Don’t look now, but that sounds both reasonable and responsive.
Naw. Not really. Our heroine says: “You promised me 2 interpreters. No change from that commitment was discussed with me.” She continues, “And lastly, why are you discussing any change to my accommodations on social media? Especially when it is such a private thing and has not been discussed with me.”
If the topic is “such a private thing,” why is she splashing it all over Facebook? And forwarding email on the matter to the press/blogosphere and other entities? (Conservelocity has those emails, too, also via public records request.)
A little further down the September 26 Facebook thread Salzer says: “Correction, she said ‘there is no way (interpreter) would do this solo for 2 hours.” The “she” Salzer refers to is the owner of ASL Professionals, the sign language interpreters.

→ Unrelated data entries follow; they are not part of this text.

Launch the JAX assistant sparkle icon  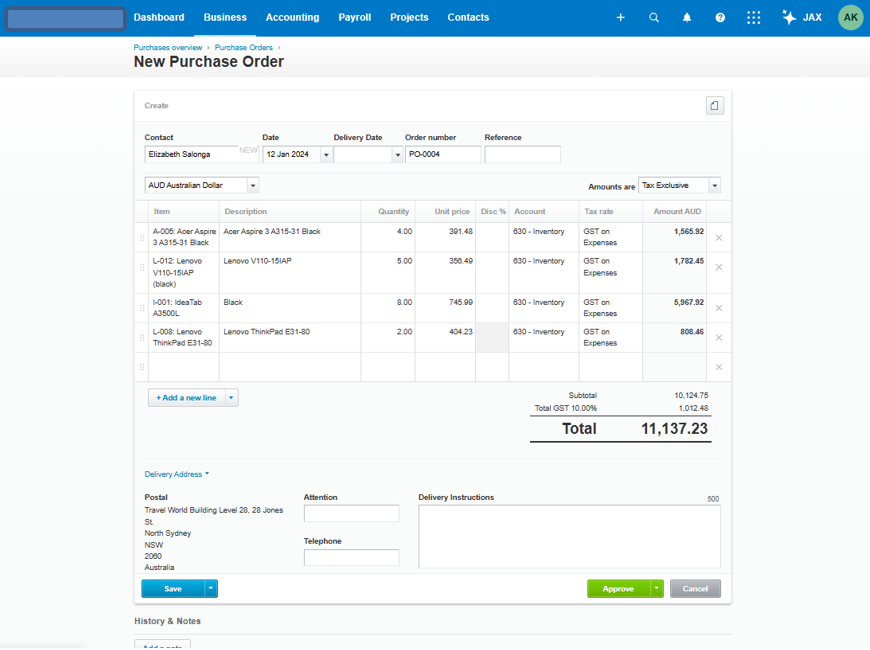pyautogui.click(x=788, y=17)
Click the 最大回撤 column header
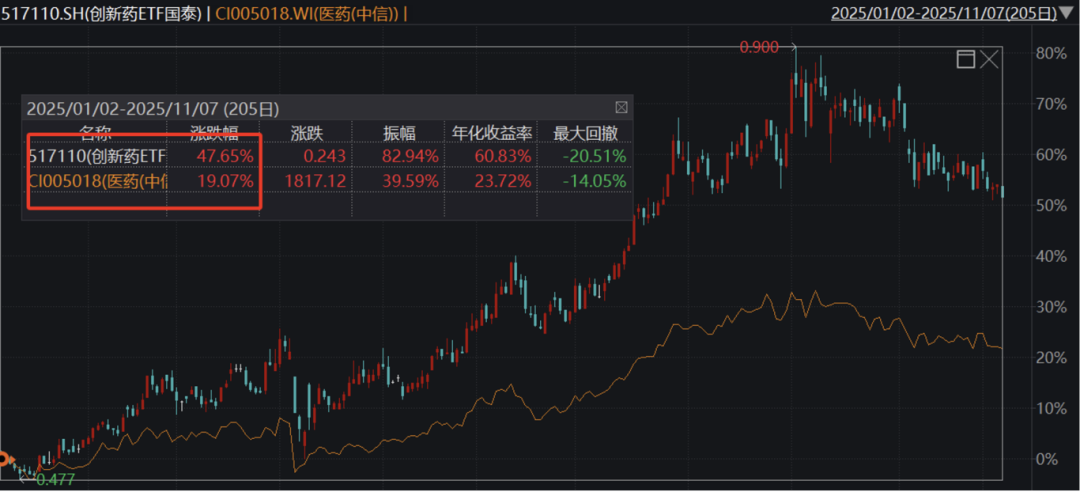 pos(585,132)
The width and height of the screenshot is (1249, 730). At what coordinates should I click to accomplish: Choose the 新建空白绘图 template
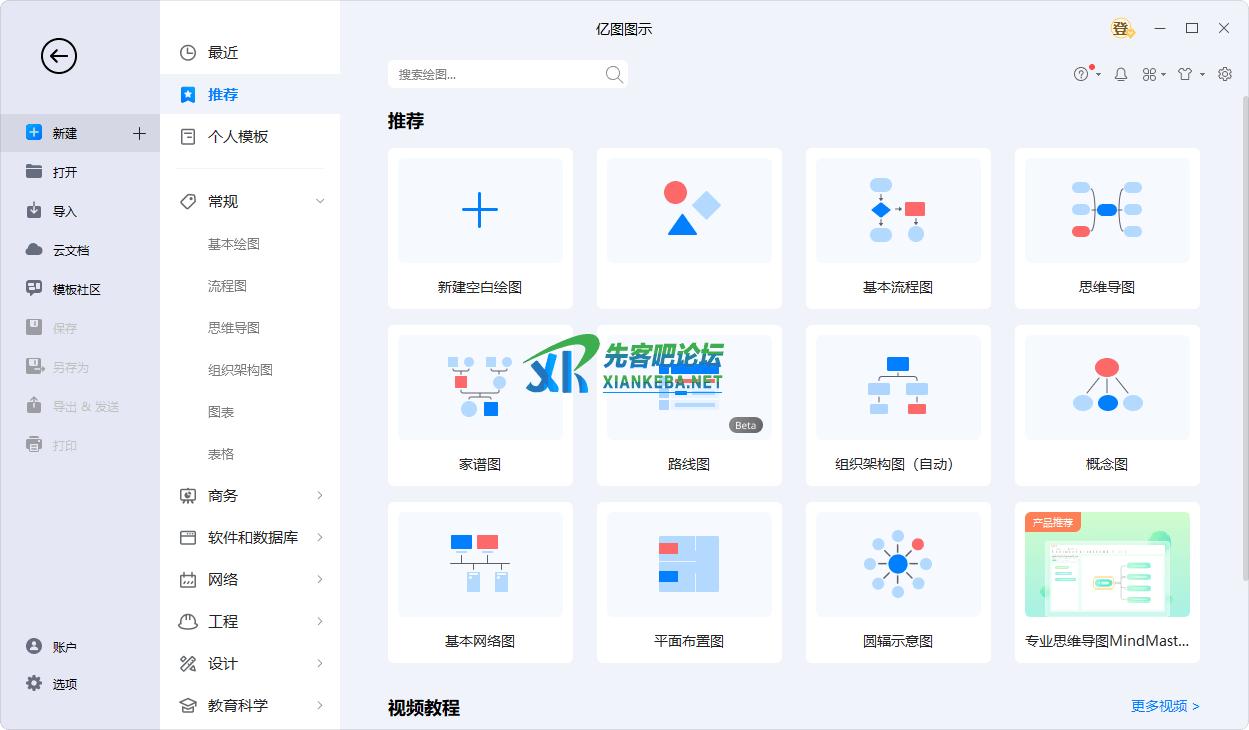pos(480,228)
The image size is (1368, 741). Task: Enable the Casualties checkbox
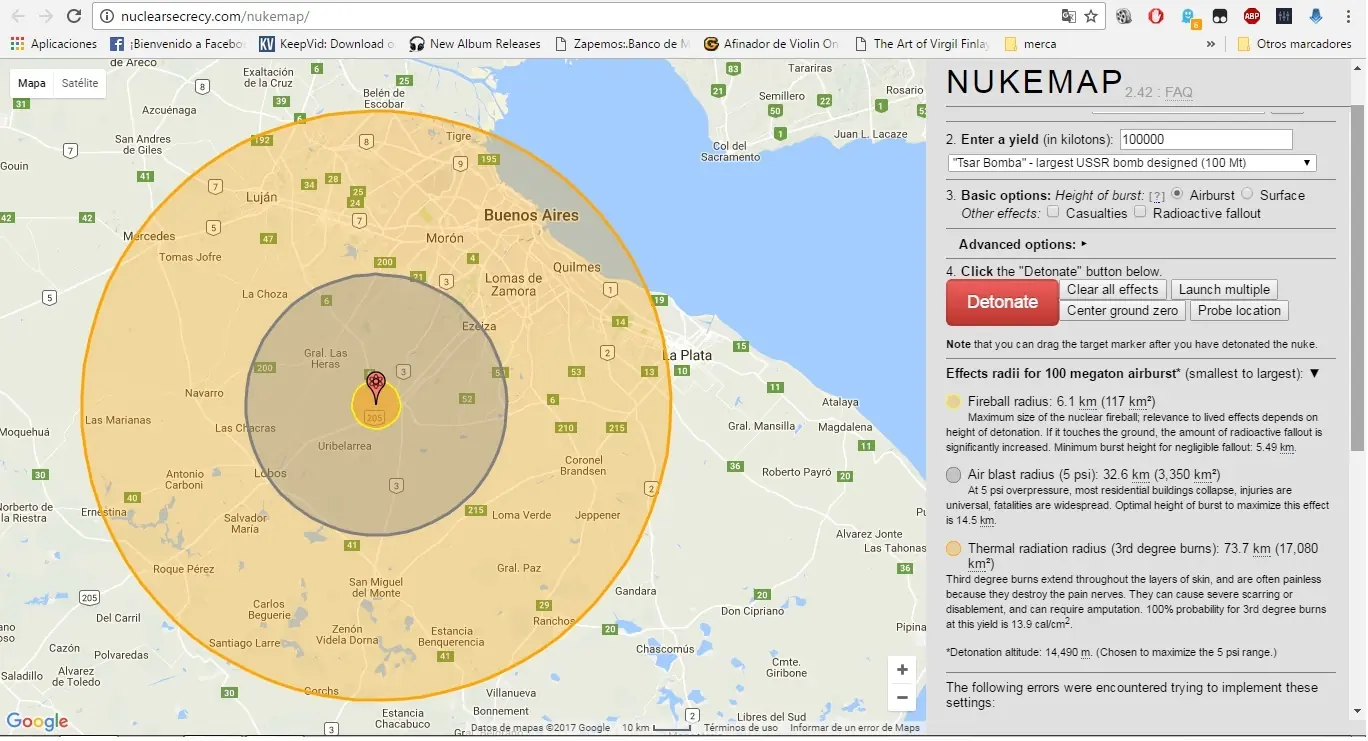click(x=1053, y=212)
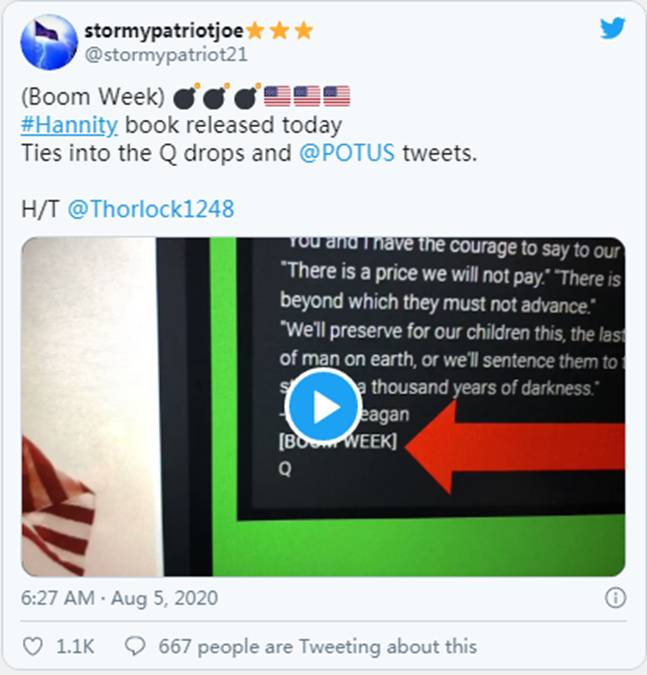Play the embedded video

pyautogui.click(x=322, y=407)
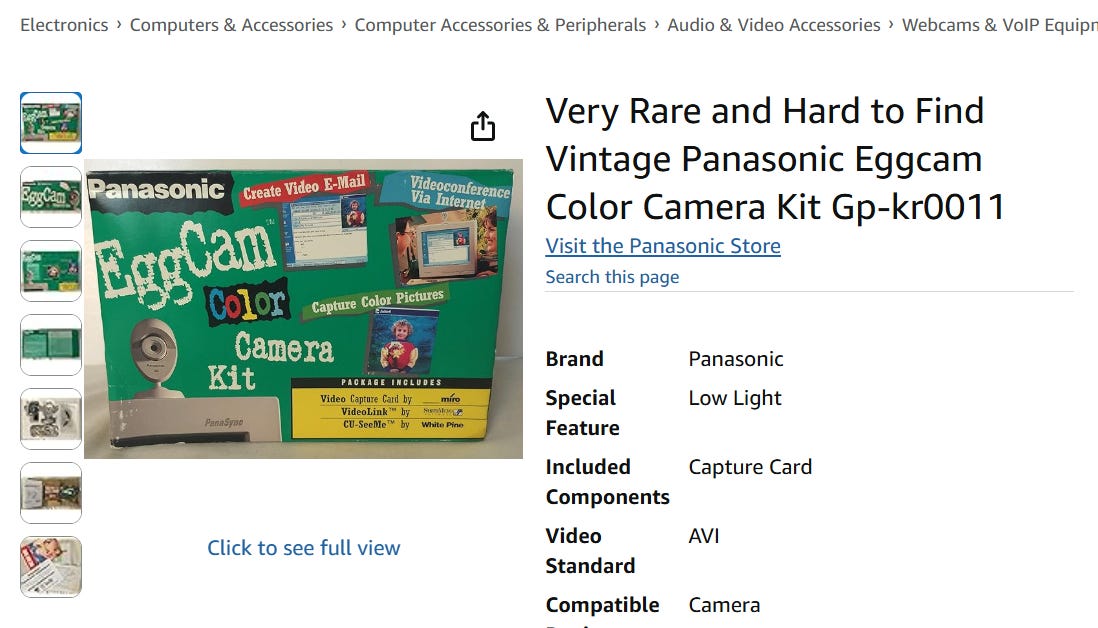This screenshot has width=1098, height=628.
Task: Click the share icon above product image
Action: pyautogui.click(x=482, y=126)
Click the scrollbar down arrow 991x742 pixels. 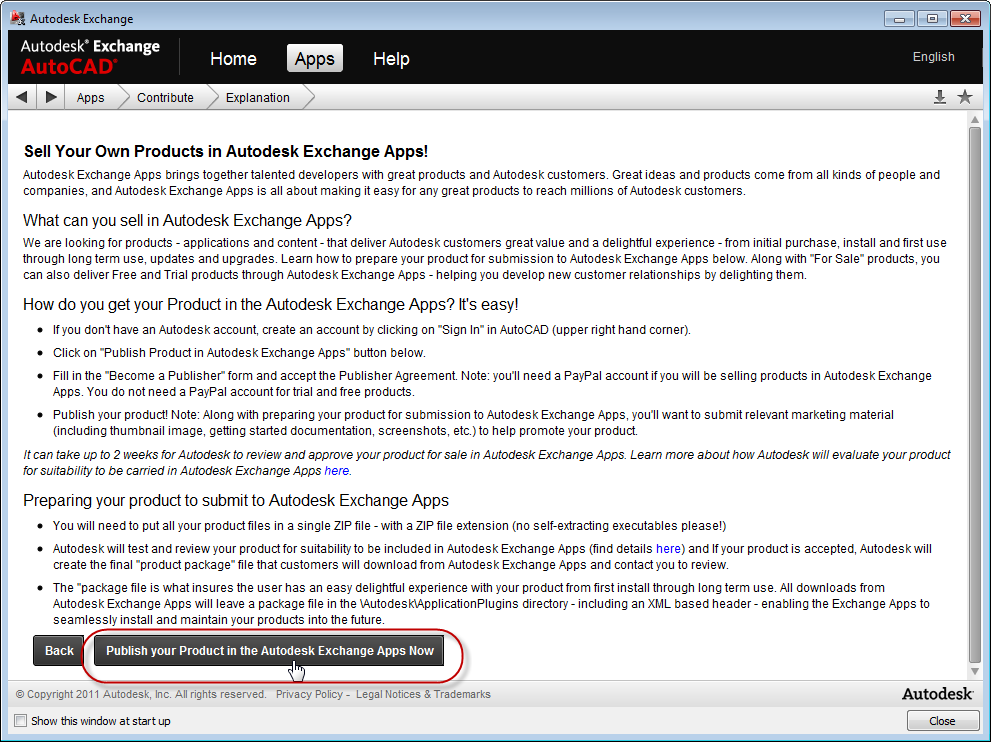[x=975, y=671]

Conservelocity obtained the email from which that line is pulled. It’s addressed to Salzer and dated September 24, 2014. Here’s the broader context:
“There is no way (interpreter) would do this solo for 2 hours. The meetings, that I have sent interpreters for have been right at the 1 or 1.25 hr mark, thus being sufficient only having one interpreter. Until the situation arises that it’s a horribly taxing council meeting I don’t feel justified going off the ‘what if’s.’
I feel like I am stuck in the middle, my interpreters too, of a very sticky situation. You have to understand going into this I had no idea about all the things that had transpired regarding interpreters.
Does “all the things” include miscommunications? Probably. Misunderstandings? Ditto. But active, intentional “discrimination” by the city?
Keep an eye out for Tiger Lily and Smee.
Hate to rain on your kibble, Chihuahans, but there no stones thrown at city hall here, either. Inferring that ASL Professionals decided to jump ship due to the city’s behavior alone may further the Bow-Wow agenda, but it doesn’t pass the Tinkerbell straight-face test. Can you say, “hogwash”? Or something more colorful?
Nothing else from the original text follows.